The pain research team investigates brain mechanisms by which the conscious experience of pain (both experimental and clinical) is generated and how brain states influence pain-related behaviour.
Our aim is to identify brain mechanisms and biomarkers that can both predict outcomes from clinical interventions (for example, spinal cord stimulation or cognitive-behavioural treatments) and aid in the development of new treatments. Our strategy is to translate theory and evidence from cognitive neuroscience and pain psychology into the development of new clinical methods for improving the long-term prognosis of patients with chronic pain. We have expertise in the use of human experimental pain models and the application of electrophysiology and neuroimaging to analyse brain structure and pain processing.
For more information please visit the personal webpages of Andrej Stancak, Chris Brown and Nicholas Fallon.
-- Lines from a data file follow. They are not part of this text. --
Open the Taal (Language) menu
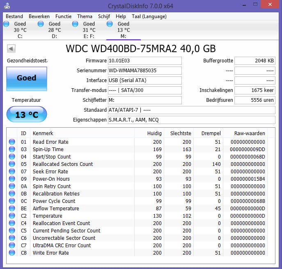This screenshot has height=269, width=282. 149,16
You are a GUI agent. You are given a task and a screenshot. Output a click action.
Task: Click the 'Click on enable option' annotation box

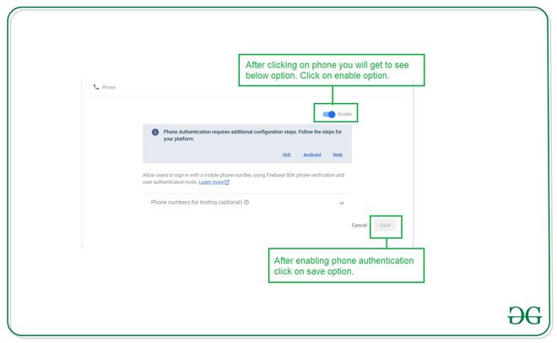pyautogui.click(x=332, y=70)
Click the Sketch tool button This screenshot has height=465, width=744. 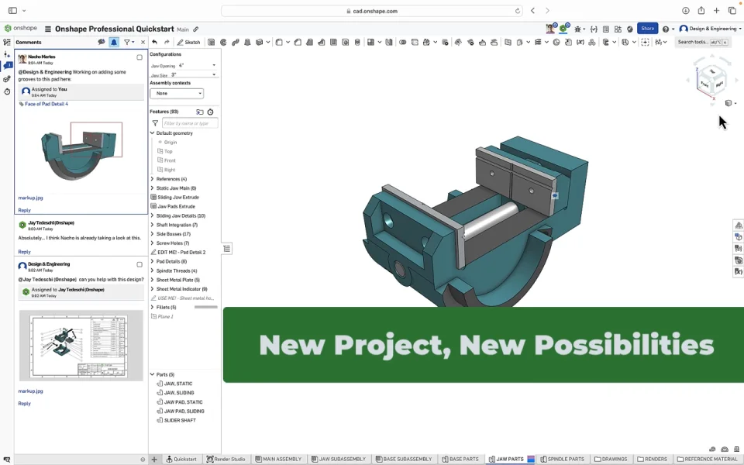click(x=188, y=43)
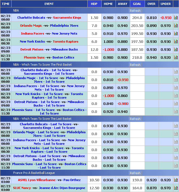The height and width of the screenshot is (192, 179).
Task: Open chart for SLUC Nancy vs Dijon Bourgogne
Action: [176, 188]
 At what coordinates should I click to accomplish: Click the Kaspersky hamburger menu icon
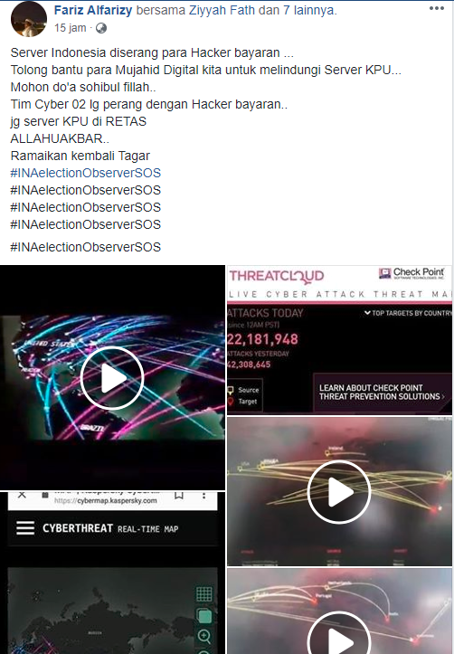[25, 528]
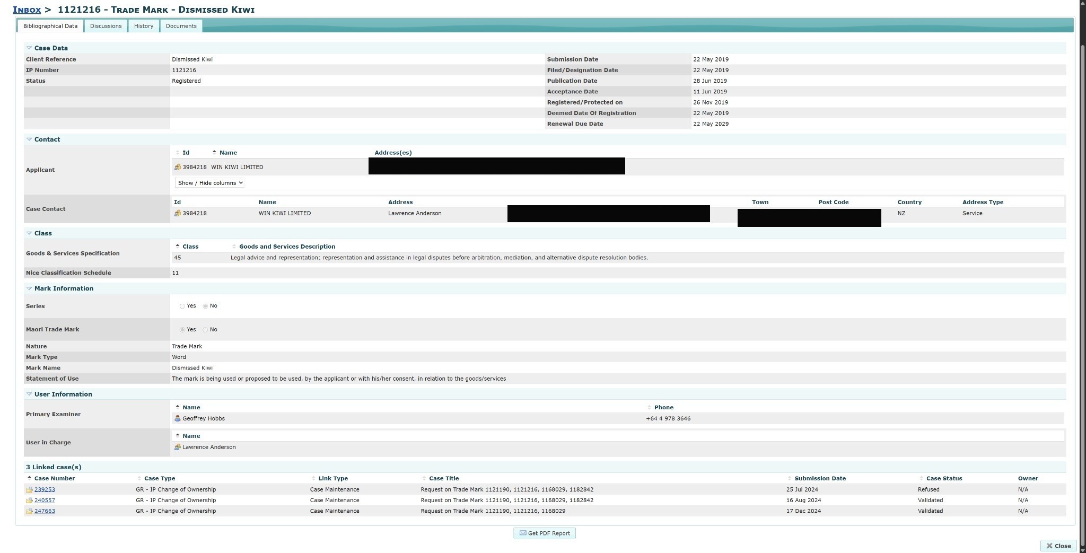
Task: Switch to the Documents tab
Action: tap(181, 25)
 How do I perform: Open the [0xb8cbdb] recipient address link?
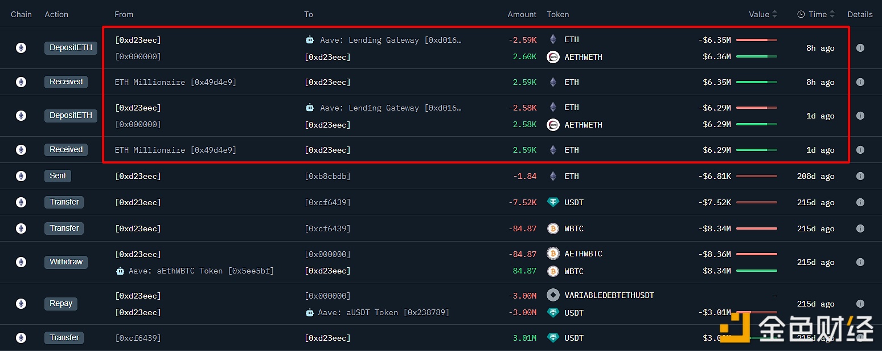click(327, 176)

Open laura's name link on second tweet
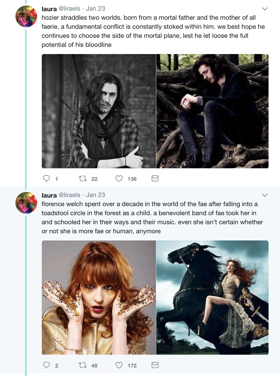coord(49,195)
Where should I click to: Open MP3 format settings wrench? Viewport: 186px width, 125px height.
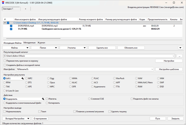(x=23, y=78)
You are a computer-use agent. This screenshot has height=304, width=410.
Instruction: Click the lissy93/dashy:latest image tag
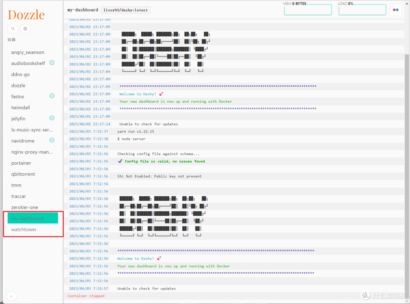(x=126, y=10)
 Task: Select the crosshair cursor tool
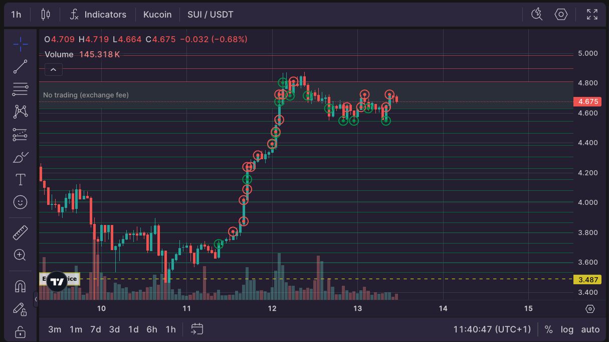pyautogui.click(x=20, y=45)
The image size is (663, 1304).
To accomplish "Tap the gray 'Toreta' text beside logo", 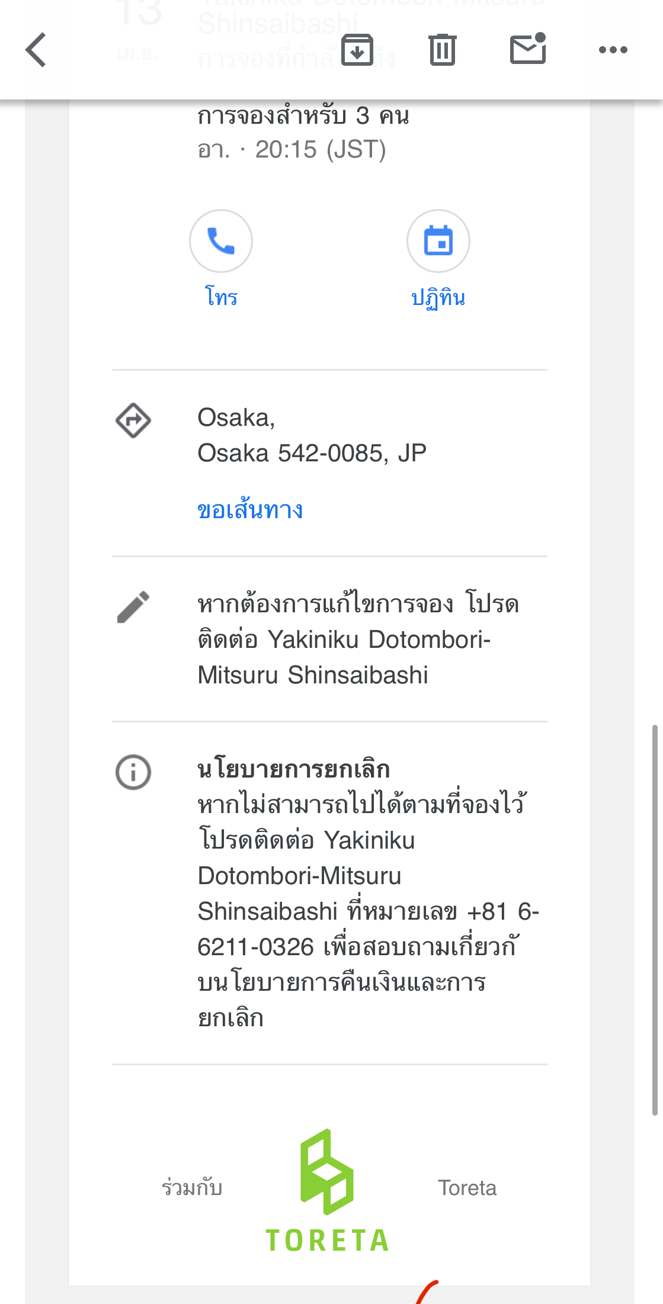I will click(467, 1188).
We study the neurobiological and psychological foundations of low-level and high-level vision and attention systems in the human brain, using a wide range of techniques (psychophysics, eye tracking, EEG, f/MRI, brain stimulation (e.g., TMS), neuropsychological studies with patients (e.g. Glaucoma, Parkinsons, stroke patients) and other visual deficiencies. The aim it so translate basic vision research into non-invasive behavioural interventions. We also work with machine vision and robotics collaborators on the development of biologically-inspired robotics and machine vision applications.
For more information please visit the personal webpages of Charles Leek, Sophie Wuerger, Alexis Makin, Giulia Rampone and Laurence Tidbury.
Multisensory Research, Virtual and Augmented Reality
All animals, even the simplest ones, have multiple sensory systems to experience their bodies and surroundings. Information from all the senses is combined by the brain to get faster, more precise and more accurate perceptual estimates.
We investigate the computational principles of multisensory integration by combining behavioural methods (psychophysics, reaction times, motion and eye-tracking, etc.), computational modelling (Bayesian Ideal Observer models, biological cybernetics and neural models) and physiological measures (MEG, fMRI, EEG). Our multisensorial research in conjunction with the state-of-the-art VR system at the Virtual Engineering Centre (VEC) and Digital Innovation Facilities (DIF) has direct applications for learning, rehabilitation and novel interactive technologies.
For more information please visit the personal webpage of Cesare Parise, Emmanuel Biau and Sophie Wuerger.
Neurobiology of Language, Speech and Memory
Our goal is to establish how the human brain is able to perceive, understand and remember our complex real-world experiences, with a particular focus on naturalistic language experiences, both spoken and signed language, and its interactions with memory.
Our research makes use of multiple methodologies, including functional and structural MRI (fMRI, DTI), EEG, computational modelling and TMS to provide convergent evidence on the neural basis of language and memory in healthy and patient populations, and to translate these findings from cognitive neuroscience to clinical settings.
We also investigate how language and memory functions break down in individuals with brain damage to obtain unique insights, informative for cognitive neuroscience models of language and memory.